With the trade of Carlos Quentin to the San Diego Padres, Garza has now clearly become the name most bandied about in trade discussions.
According to Jon Heyman of CBS Sports, at least five teams—Yankees, Blue Jays, Tigers, Red Sox and Marlins—are the major players in Garza talks. The Cubs are apparently coveting at least two of the three Yankees' top prospects, or, as Wallace Matthews of ESPN New York points out, the Yankees' "Holy Trinity."
The Marlins may not have the prospects that Epstein would want in return, but they do have a young, talented first baseman that could warrant some thought.
The Red Sox would love having Garza on board as well, considering his experience in the always tough AL East. Ditto the Blue Jays, who have already made several moves to better compete, picking up closer Sergio Santos and bringing back reliever Jason Frasor in recent days.
Whether or not any of the five teams mentioned actually pulls off the deal remains to be seen, but one thing is for certain—considering the San Diego Padres came out of nowhere to grab Carlos Quentin, it shouldn't be a shock for Garza to be dealt to another team not included in Heyman's list.
At just 28 years of age, free agent pitcher Edwin Jackson is entering the prime of his career, and with a World Series ring to boot. However, his current asking price may be scaring off several teams, including the free-wheeling New York Yankees.

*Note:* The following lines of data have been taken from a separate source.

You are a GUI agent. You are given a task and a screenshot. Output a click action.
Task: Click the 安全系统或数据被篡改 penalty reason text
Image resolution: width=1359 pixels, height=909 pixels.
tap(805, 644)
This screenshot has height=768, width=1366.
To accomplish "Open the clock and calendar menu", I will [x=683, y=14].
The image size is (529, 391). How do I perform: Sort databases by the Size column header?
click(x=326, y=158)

According to Wallace Matthews of ESPN New York, Yankees GM Brian Cashman likes Jackson, but not at the current expected deal being peddled by Jackson' agent, Scott Boras.

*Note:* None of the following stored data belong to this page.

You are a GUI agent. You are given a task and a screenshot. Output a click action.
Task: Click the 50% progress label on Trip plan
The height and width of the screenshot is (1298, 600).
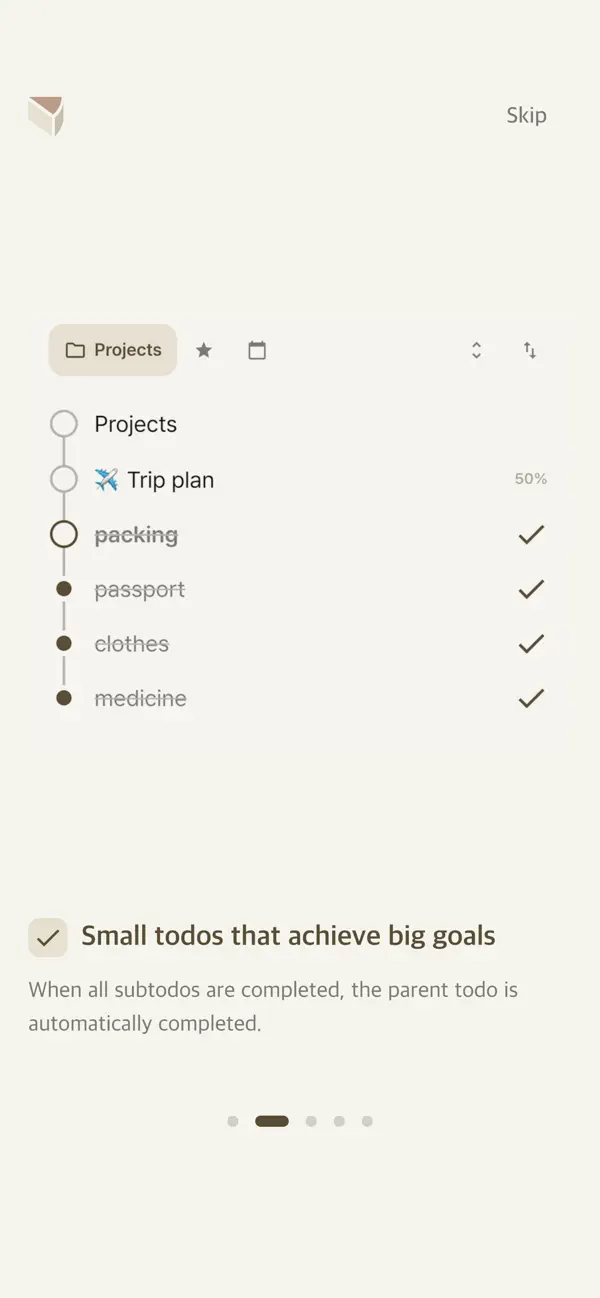[531, 479]

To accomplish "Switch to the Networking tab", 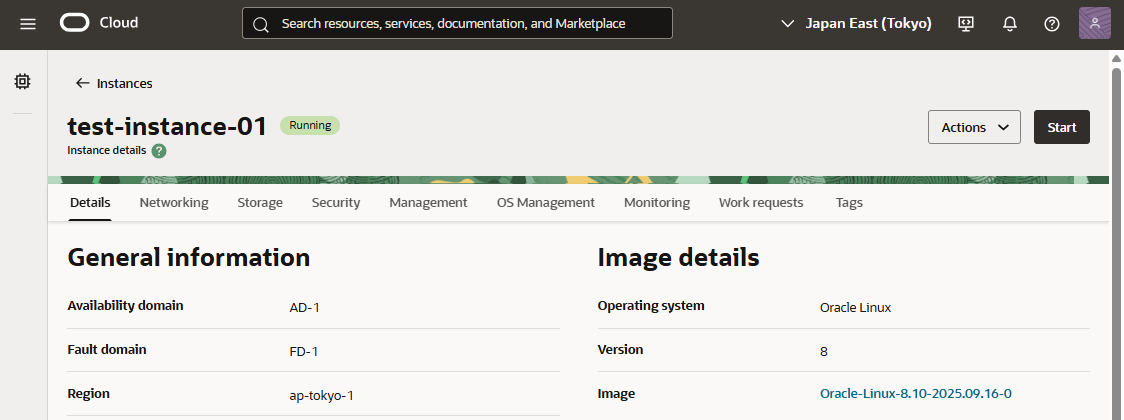I will (174, 202).
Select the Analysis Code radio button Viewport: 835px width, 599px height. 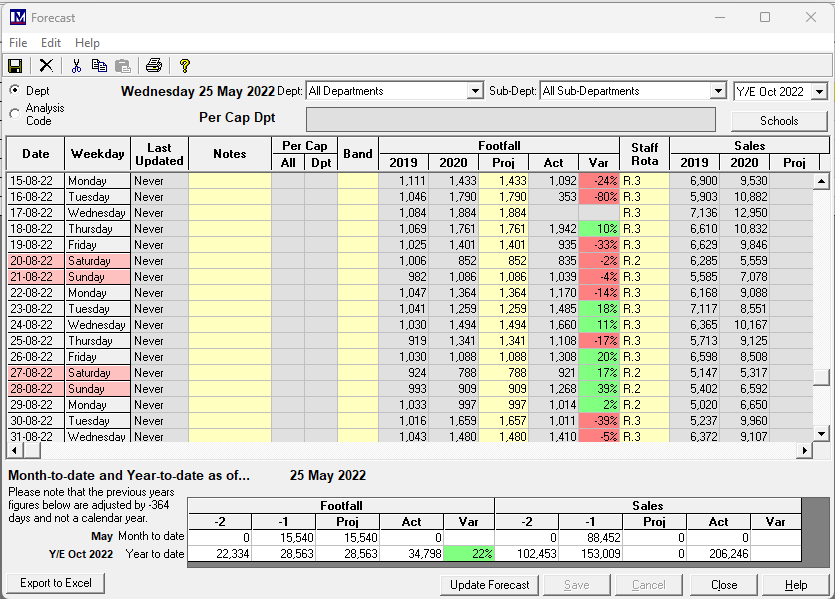[15, 114]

Apparently, Boras is trying to sell teams on a five-year deal in the $60 million range. Jackson, who posted a combined 12-9 record with a 3.79 ERA for the Chicago White Sox and St. Louis Cardinals last season, is just 60-60 overall with a 4.45 ERA over his nine-year career with six different teams.
When the oft-overspending Yankees are scared off by a contract, then it's a safe bet that most other teams won't be biting on the asking price for Jackson, either.

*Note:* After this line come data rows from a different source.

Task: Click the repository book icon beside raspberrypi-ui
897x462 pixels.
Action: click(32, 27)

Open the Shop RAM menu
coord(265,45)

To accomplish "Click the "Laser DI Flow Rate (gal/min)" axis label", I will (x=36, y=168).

Very few teams have actually been linked to Jackson since the end of October, so it's a safe bet to assume that Boras would accept a shorter term contract for his client as the offseason drags along.
The biggest name on the MLB free agent market is still without a contract, however according to published reports on Monday morning, that may not be for long.
Tom Haudricourt of the Milwaukee Journal-Sentinel is reporting that the Washington Nationals are the leading candidate to sign former Milwaukee Brewers first baseman Prince Fielder.
Fielder, who have visited several teams over the offseason, is represented by mega-agent Scott Boras, would like to come close to matching the 10-year, $254 million contract given to Albert Pujols by the Los Angeles Angels, however one MLB executive told Haudricourt that it's possible the Nationals may not be willing to commit to that length, however, if the annual salary matches that of Pujols, then Boras and Fielder might sign off on it.
The Nationals are clearly making a play to be in contention in 2012, as evidenced by the trade that netted them Gio Gonzalez from the Oakland Athletics last month. With a lineup that would feature Fielder, Mike Morse, Wilson Ramos, Ryan Zimmerman, Ian Desmond and Danny Espinosa, and a starting rotation with Gonzalez, Stephen Strasburg and Jordan Zimmermann, the NL East would suddenly be much tighter, and the Philadelphia Phillies will be hard-pressed to run away with the division once again.